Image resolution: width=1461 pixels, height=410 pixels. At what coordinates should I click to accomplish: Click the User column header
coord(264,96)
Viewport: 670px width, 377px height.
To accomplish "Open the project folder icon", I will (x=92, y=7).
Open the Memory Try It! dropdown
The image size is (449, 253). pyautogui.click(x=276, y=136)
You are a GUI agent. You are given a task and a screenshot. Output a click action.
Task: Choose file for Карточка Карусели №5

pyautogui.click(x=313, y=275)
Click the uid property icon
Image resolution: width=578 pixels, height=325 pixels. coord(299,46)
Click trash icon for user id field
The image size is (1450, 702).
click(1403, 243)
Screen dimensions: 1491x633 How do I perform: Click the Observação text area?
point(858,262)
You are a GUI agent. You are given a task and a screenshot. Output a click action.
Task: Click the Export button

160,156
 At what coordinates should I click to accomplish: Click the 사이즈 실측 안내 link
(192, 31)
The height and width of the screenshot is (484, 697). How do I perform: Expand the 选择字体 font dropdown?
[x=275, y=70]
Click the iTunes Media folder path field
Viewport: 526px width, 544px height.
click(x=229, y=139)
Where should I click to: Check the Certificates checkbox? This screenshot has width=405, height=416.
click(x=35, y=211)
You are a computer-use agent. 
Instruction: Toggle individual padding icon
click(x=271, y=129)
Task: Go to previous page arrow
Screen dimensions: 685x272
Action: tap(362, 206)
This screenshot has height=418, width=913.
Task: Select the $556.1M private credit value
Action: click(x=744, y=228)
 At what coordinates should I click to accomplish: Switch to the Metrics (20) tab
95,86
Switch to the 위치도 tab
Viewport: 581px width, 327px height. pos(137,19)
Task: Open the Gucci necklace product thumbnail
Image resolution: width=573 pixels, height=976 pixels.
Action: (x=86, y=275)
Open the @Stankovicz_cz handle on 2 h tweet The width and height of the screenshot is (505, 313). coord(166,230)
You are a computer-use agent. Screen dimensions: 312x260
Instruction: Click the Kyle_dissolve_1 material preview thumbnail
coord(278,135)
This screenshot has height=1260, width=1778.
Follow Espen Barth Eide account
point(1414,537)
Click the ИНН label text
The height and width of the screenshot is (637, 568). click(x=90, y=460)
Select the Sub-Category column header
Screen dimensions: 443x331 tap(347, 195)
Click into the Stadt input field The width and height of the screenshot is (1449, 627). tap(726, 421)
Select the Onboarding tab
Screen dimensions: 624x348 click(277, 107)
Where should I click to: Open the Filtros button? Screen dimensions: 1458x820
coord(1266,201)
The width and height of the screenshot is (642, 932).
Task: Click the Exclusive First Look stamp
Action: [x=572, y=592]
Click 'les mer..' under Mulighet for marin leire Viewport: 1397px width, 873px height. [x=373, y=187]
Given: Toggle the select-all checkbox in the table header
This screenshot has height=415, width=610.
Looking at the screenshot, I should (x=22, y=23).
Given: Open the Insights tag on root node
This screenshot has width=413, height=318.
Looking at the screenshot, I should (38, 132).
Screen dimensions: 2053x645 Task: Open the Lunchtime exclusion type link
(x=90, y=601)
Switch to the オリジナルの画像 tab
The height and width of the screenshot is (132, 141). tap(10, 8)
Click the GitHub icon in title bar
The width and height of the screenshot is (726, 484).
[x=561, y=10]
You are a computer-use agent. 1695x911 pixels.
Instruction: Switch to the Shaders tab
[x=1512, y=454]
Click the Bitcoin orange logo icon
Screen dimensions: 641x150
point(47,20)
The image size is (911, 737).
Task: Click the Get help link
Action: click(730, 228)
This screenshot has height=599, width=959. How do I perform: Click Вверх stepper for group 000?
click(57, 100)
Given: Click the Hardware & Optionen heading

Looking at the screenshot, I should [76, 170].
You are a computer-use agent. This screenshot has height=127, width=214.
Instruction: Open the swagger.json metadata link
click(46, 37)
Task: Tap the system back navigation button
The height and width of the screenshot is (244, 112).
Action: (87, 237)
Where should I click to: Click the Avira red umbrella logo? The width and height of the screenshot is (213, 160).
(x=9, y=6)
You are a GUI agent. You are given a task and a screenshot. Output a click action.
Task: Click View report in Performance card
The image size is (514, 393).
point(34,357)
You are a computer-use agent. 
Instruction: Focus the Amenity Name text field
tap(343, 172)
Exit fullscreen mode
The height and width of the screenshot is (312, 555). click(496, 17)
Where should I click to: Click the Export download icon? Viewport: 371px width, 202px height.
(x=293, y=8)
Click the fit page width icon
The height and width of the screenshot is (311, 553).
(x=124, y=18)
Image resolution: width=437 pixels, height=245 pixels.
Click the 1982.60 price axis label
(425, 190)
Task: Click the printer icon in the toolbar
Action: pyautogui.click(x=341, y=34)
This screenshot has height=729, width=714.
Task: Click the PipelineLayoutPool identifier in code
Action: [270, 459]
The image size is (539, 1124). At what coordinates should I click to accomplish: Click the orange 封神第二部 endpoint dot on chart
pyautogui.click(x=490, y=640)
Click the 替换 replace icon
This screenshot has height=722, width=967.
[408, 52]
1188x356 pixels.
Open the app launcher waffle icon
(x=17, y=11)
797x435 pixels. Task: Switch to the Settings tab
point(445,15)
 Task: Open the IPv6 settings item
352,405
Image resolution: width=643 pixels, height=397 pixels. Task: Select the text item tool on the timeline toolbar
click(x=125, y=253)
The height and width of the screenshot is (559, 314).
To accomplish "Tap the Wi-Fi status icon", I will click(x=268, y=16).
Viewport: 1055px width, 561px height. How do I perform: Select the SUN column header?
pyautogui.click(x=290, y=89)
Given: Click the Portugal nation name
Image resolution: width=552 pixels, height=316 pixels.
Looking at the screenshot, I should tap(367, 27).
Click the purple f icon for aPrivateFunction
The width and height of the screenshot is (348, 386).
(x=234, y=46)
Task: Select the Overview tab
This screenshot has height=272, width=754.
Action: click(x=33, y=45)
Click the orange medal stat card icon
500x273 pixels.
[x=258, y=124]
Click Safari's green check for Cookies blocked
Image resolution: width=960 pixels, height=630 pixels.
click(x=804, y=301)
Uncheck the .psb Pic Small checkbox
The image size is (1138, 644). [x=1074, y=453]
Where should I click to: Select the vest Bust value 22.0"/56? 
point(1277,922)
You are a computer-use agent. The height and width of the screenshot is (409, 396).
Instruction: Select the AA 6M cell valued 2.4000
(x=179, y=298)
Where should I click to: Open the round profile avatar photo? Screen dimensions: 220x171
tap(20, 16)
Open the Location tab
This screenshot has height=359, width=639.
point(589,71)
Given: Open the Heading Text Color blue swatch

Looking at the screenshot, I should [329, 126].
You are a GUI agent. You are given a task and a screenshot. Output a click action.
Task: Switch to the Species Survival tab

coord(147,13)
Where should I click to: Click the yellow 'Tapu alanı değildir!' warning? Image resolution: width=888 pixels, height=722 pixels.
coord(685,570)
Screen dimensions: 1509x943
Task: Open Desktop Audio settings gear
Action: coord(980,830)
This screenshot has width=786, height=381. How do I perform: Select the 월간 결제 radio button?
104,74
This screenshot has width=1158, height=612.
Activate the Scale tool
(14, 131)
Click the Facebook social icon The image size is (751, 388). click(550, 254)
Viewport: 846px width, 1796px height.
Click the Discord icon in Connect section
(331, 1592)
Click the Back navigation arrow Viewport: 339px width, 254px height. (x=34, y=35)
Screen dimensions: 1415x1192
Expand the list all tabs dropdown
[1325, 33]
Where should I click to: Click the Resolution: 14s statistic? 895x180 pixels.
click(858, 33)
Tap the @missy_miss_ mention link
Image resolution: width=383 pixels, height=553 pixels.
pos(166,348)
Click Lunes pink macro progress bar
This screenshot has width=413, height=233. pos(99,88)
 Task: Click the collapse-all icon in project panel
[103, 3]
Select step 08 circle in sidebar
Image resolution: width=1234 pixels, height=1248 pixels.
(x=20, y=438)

========

### Task description
The answer consists of the lines above that include the word "navigation", each copied exactly.

### Answer space
Task: Tap the system back navigation button
Click the Back navigation arrow Viewport: 339px width, 254px height. (x=34, y=35)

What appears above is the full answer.